George Osborne knows how to stick pins in his enemies. Using the phrase ‘Workers of the world unite’ to introduce a wheeze that will allow employees to swap employment rights for shares in their employer got well up the noses of the left. ‘There are so many holes in this it deserves to sink without a trace,’ said Mark -Serwotka of the Public and Commercial Services Union, no doubt hoping to restore his good name after his calls for public-sector workers to use the Olympics as an opportunity to strike. ‘Remember this lot were quite content to put small boys up chimneys,’ typed one Guardianista with a loose recollection of the last Conservative manifesto. Osborne has ‘as much knowledge of economics as a stick of rhubarb’, declared Paul Kenny of the GMB in a sweeping dismissal of the Chancellor’s entire party conference performance.
Even the CBI was only lukewarm, it has to be said, greeting rights-for-shares as ‘a niche idea… not relevant to all businesses’. But still the scheme circumvents the reluctance of Vince Cable to allow his coalition partners to tear even the smallest hole in the panoply of rights relating to dismissal, redundancy, flexible working and maternity leave which — although clearly an improvement on putting boys up chimneys — are most often mentioned by small-business and start-up entrepreneurs as a deterrent to expansion. And it’s surely good for workplace harmony and prosperity to foster pride of collective corporate ownership.

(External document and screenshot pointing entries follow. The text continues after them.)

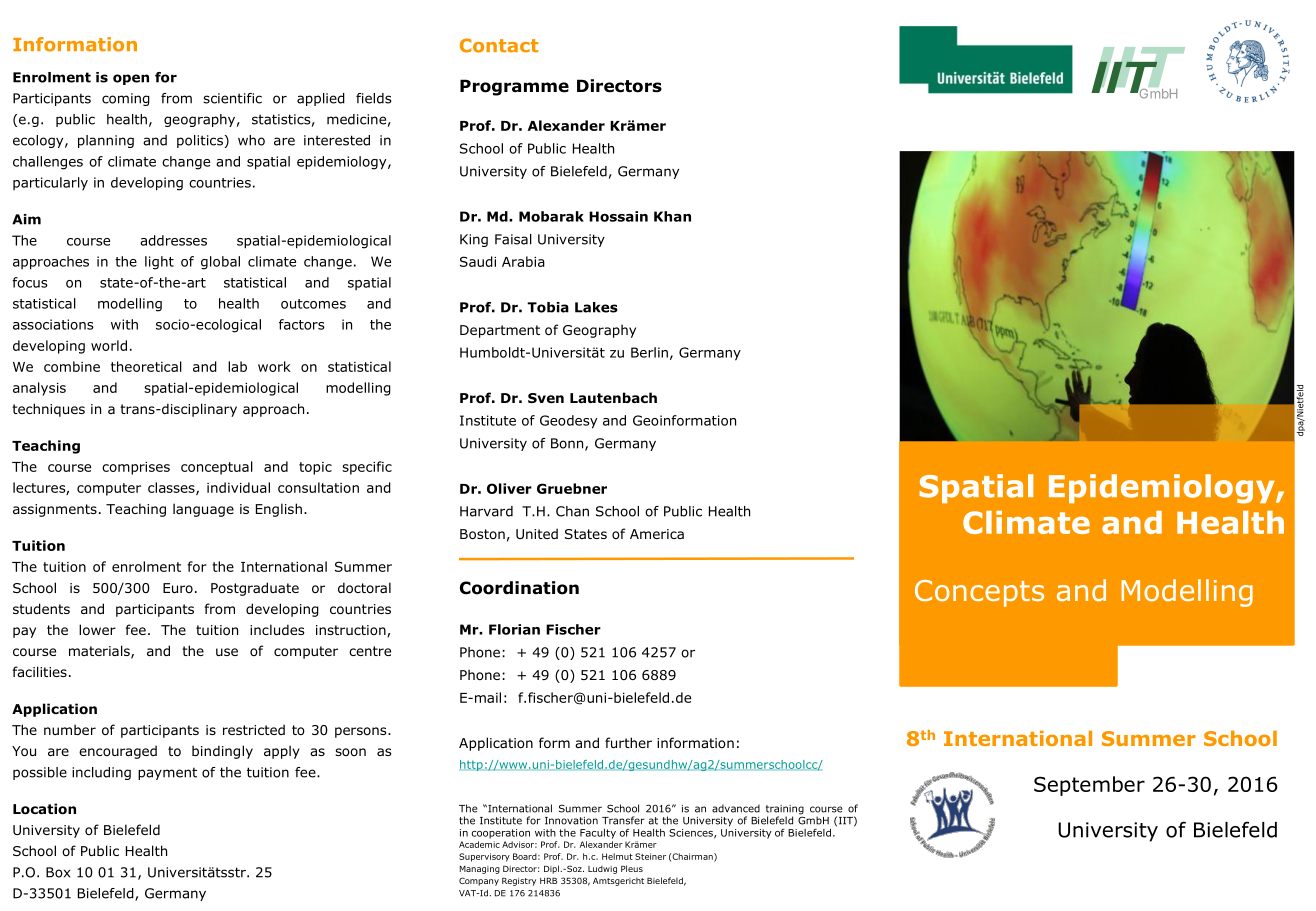 The width and height of the image is (1316, 911). I want to click on Programme, so click(514, 87).
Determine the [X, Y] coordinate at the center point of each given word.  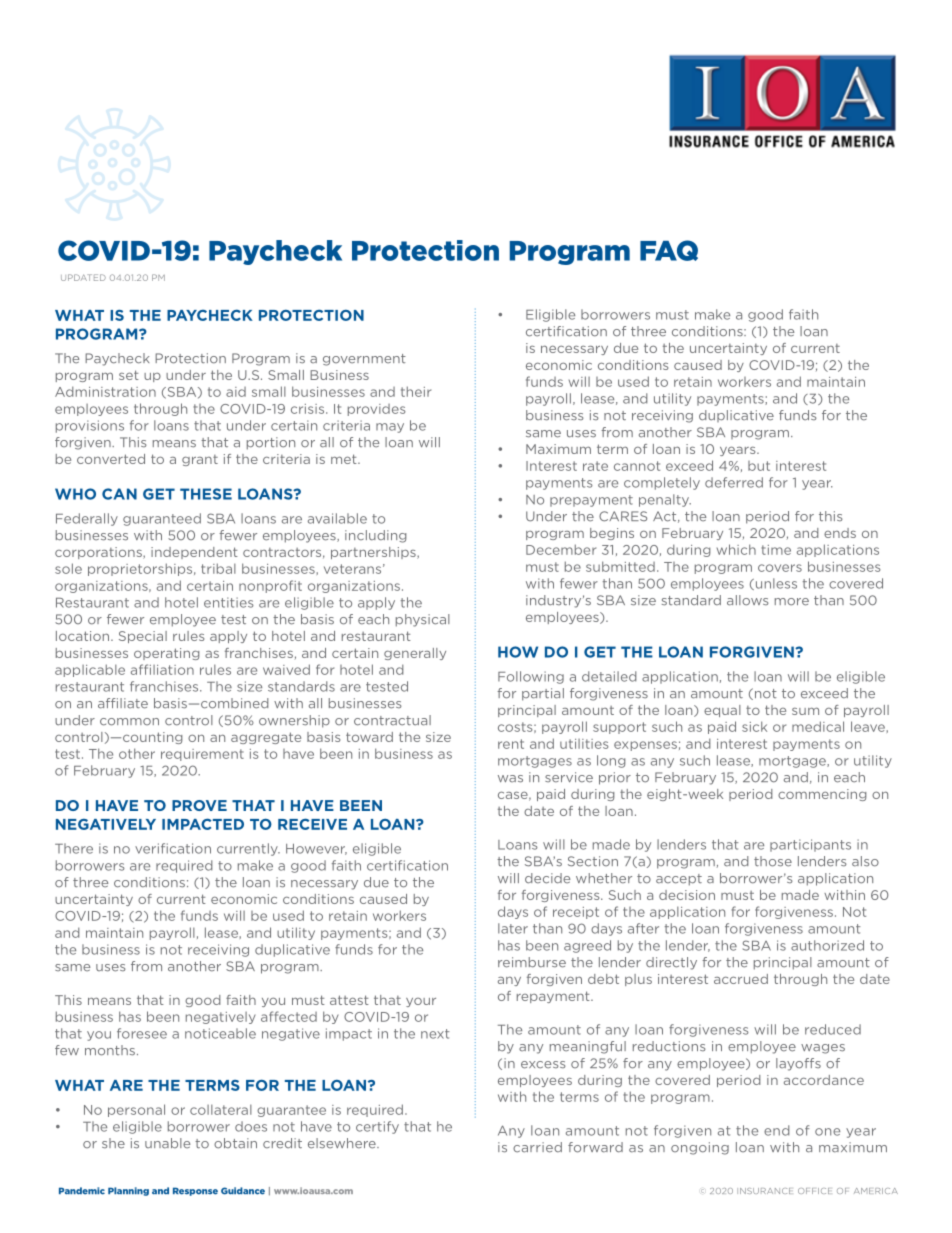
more [792, 602]
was [510, 779]
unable [167, 1143]
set [129, 375]
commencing [822, 795]
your [421, 1002]
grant [200, 460]
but [759, 466]
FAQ [669, 250]
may [390, 428]
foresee [142, 1033]
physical [423, 620]
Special [143, 637]
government [364, 360]
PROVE [199, 805]
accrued [741, 979]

Beyond that, however, the Osborne scheme needs a health warning attached, because it invites workers to gamble on the qualities of their employer. In a company destined to fail because its directors are incompetent or its products are uncompetitive, you’d be better to hang on to your rights. In a start-up that has just patented cures for baldness and the common cold, by all means go for the shares — but even then the shark-tank of venture capital will pay scant respect to the interests of employee-shareholders, particularly in businesses that need successive capital-raisings to bring their ideas to commercial fruition.